IN 1949 the world was driving towards new horizons in performance and driving enjoyment fueled by a tremendous appetite for cars which were faster and more exciting than ever before.
And it was not just in Great Britain that this need existed.
Sports car impresssario Sydney Allard soon saw the potential of the economically more vibrant - but sports car starved - U.S. market and developed a special competition model to tap it.
The result was the J2 roadster which weighed in at just 18.5 cwt.
Under the bonnet could be a choice of engines. Cadillac, Buick and Oldmobile V8s included in the mainstream choices for the transatlantic market and Ford and Mercury V8s for the UK.

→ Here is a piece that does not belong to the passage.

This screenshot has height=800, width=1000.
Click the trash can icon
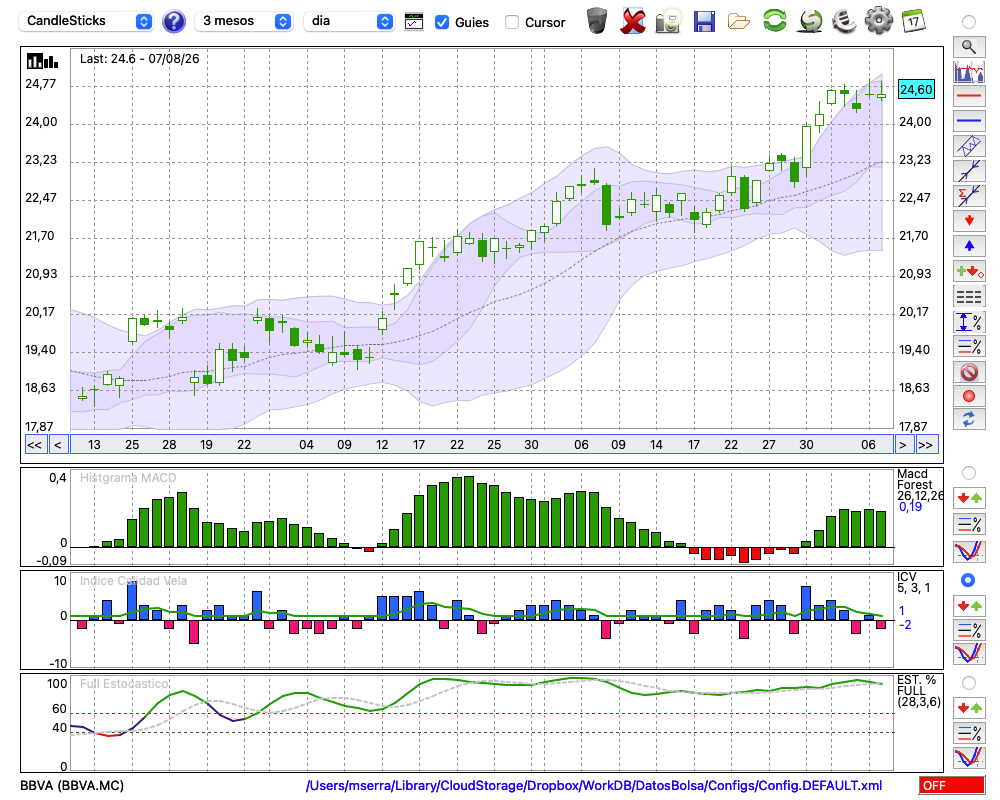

All of this provided a potent combination of a lightweight, hand-formed aluminium body fitted with coil springfront suspension de Dion type rear axle and ferocious power.
The J2 proved a highly competitive international race car for and was not a drive for the faint hearted who chose the road car for their everyday wheels.
The J2 was followed by the J2X in late 1951. The chassis remained unchanged from the previous J2, and an attempt was made to improve handling.
The J2X became the most coveted model of its ilk and was widely regarded as a hairy, exciting and never to be forgotten motorbike of a car.
When you realise that this 5.5-litre speedster could achieve 130mph with a 0-60mph sprint in the early 1950s the truth dawns that this was a truly amazing vehicle.
It was very much a car for the specialist and did not feature the creature comforts of arch-rival Jaguar.
Nor could it compare on price to the big car marque so not that many were made. The ones that survive are icons of that golden age when top class British designers and car builders flexed their muscles to show that Britain ruled in sports car style.